The operational impact of this vulnerability extends beyond simple unauthorized access to encompass potential data destruction and system compromise within affected environments. Since the vulnerability allows for deletion operations, attackers could potentially remove critical application data or system files, leading to complete service disruption. The risk is particularly elevated for self-hosted installations where administrators may not have robust network segmentation or monitoring in place to detect such unauthorized activities. According to ATT&CK framework's T1078 Valid Accounts and T1566 Phishing categories, this vulnerability could be exploited through social engineering to gain initial access before leveraging the path traversal to escalate privileges and move laterally within the system. The patched version v0.12.1 addresses these issues through improved input validation, enhanced access controls, and stricter path resolution mechanisms that prevent directory traversal attacks.

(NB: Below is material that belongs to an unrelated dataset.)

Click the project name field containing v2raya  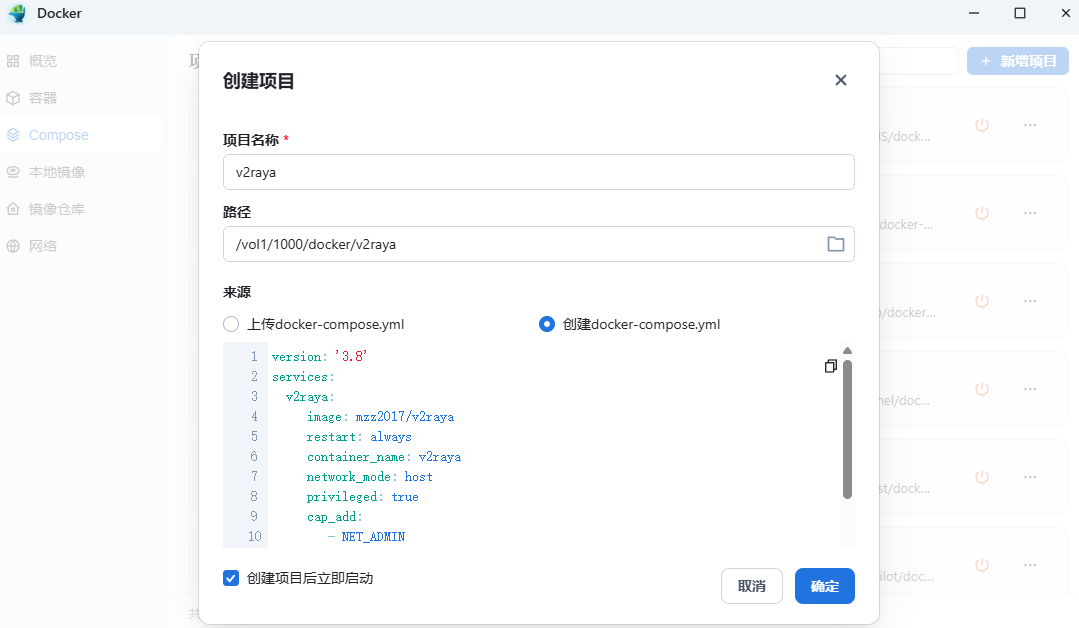coord(538,172)
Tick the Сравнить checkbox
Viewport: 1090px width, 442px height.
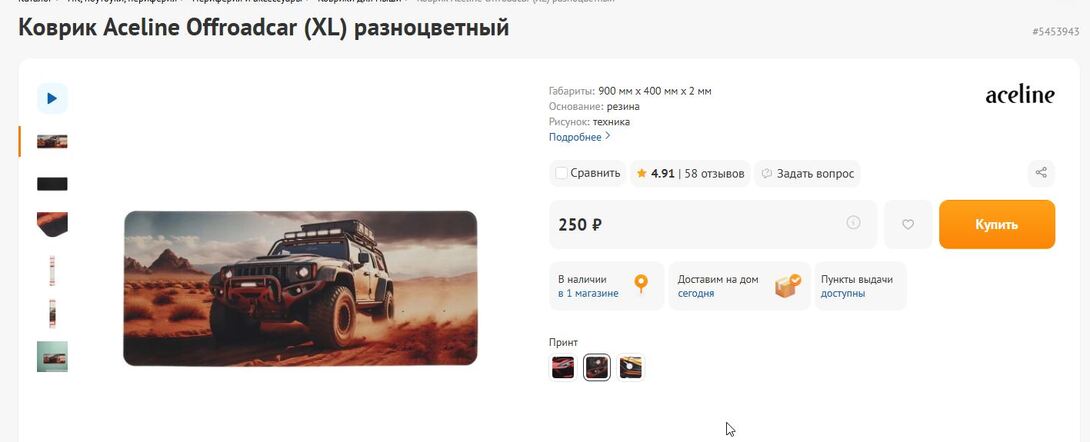561,173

Organizations running self-hosted charm instances must prioritize immediate remediation to protect against potential exploitation of this vulnerability. The security patch implemented in version 0.12.1 includes comprehensive input sanitization measures that validate all user-supplied paths against a whitelist of allowed directories and implement proper path normalization techniques to prevent traversal attacks. While the official Docker images present minimal risk due to containerization restrictions that limit the exploit to the containerized filesystem, organizations should still ensure all deployments are updated to the patched version. The vulnerability's discovery through internal auditing demonstrates the importance of continuous security testing and monitoring, as this flaw could have been exploited by threat actors with knowledge of the application's architecture and HTTP request patterns. The fact that encrypted user data remains protected by the application's design architecture provides some mitigation, but the potential for service disruption and unauthorized access to system resources necessitates immediate patch deployment across all affected installations.